Histogram of Oriented Grandients
histogram of oriented gradients.
Algorithm
Pre-processing
Gamma/Color normalization or other necessary processing.
Gradient computation
The simplest 1-D Prewitt operator works best. Mathematically, the operator uses $1 \times 3$ and $3 \times 1$ kernels which are convolved with the original image to calculate approximations of the gradient, one for horizontal changes, and one for vertical.
Taking the source image $A$ as an example, $G_x$ and $G_y$ contain the horizontal and vertical gradient approximations, expressed as,
\(G_x = [-1, 0, 1] * A\) \(G_y = [1, 0, -1]^T * A\)

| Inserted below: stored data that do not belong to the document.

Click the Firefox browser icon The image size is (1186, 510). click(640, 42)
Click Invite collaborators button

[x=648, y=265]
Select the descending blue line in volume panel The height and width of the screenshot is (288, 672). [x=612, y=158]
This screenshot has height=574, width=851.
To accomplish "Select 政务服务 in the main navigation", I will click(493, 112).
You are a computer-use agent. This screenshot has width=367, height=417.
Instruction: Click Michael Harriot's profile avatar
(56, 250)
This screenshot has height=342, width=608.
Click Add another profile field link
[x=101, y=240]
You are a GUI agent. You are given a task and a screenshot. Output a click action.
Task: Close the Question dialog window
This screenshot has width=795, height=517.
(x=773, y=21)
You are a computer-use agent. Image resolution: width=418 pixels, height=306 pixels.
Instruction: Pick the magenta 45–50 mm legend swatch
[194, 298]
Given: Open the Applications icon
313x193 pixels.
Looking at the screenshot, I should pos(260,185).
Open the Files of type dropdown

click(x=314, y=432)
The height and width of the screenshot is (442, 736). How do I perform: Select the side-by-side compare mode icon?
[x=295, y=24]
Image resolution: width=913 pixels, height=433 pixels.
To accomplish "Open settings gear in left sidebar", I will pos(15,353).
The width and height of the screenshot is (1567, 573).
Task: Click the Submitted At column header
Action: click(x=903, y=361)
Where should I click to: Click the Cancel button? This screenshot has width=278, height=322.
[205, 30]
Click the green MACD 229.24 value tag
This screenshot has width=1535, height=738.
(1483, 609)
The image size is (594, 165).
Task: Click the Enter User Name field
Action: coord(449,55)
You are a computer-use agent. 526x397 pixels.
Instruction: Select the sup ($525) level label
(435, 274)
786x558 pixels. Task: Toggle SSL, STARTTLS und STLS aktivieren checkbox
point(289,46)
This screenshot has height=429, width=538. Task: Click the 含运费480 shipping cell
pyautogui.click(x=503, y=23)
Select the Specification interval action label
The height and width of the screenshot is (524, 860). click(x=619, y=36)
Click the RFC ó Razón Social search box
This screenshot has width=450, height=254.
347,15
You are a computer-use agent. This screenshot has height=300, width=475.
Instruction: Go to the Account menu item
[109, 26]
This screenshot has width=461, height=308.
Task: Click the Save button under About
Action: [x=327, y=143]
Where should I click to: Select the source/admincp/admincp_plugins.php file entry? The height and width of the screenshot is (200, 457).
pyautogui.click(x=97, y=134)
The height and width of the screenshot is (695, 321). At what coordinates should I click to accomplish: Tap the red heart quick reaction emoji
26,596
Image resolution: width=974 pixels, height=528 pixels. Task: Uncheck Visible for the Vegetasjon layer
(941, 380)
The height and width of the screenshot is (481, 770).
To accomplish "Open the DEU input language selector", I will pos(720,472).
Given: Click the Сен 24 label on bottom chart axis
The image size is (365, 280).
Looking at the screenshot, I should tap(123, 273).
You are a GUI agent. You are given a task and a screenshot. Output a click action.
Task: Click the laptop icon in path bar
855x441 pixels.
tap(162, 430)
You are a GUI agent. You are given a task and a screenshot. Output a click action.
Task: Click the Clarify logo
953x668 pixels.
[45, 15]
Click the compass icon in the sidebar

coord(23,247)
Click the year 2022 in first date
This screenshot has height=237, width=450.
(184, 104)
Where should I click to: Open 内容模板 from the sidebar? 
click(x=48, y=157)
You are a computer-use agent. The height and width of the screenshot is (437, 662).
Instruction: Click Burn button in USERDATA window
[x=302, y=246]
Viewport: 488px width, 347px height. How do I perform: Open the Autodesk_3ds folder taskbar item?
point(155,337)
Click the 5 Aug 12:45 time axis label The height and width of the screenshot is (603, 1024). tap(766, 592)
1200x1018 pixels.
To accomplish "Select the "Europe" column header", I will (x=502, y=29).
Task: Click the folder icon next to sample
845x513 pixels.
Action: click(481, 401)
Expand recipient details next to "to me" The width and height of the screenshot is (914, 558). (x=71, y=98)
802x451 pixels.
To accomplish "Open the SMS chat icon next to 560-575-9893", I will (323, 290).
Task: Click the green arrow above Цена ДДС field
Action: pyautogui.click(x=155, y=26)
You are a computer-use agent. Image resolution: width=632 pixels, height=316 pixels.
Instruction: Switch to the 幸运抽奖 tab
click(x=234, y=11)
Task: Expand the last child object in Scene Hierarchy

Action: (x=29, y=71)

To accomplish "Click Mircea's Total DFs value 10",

where * is the convolution operation. The $x$-coordiante is defined as increasing in the “right” direction, and $y$-coordiante is defined as increasing in the “up” direction. At each point of the image, the resulting gradient can be combined to get the magnitude and direction,
\[G = \sqrt{G_x^2 + G_y^2}\] \[\Theta = artan2 \frac{G_y}{G_x}\]where the “artan2” function gives a full $0^\circ$ to $360^\circ$. HoG typically uses unsigned gradients, which means the edge and the edge rotated by $180^\circ$ are considered the same. Therefore, the angle value is normalized to $0^\circ$ to $180^\circ$.
Orientation: The direction of the edge or texture
Magnitude: The strength or intensity of the edge
Histogram of gradients
The third step is creating the cell histogram. Assuming that the image $A$ has $64 \times 128$ pixels.
Divide into cells The image is segmented into cells with the size of $8 \times 8$ pixels. Therefore, image $A$ has 128 cells.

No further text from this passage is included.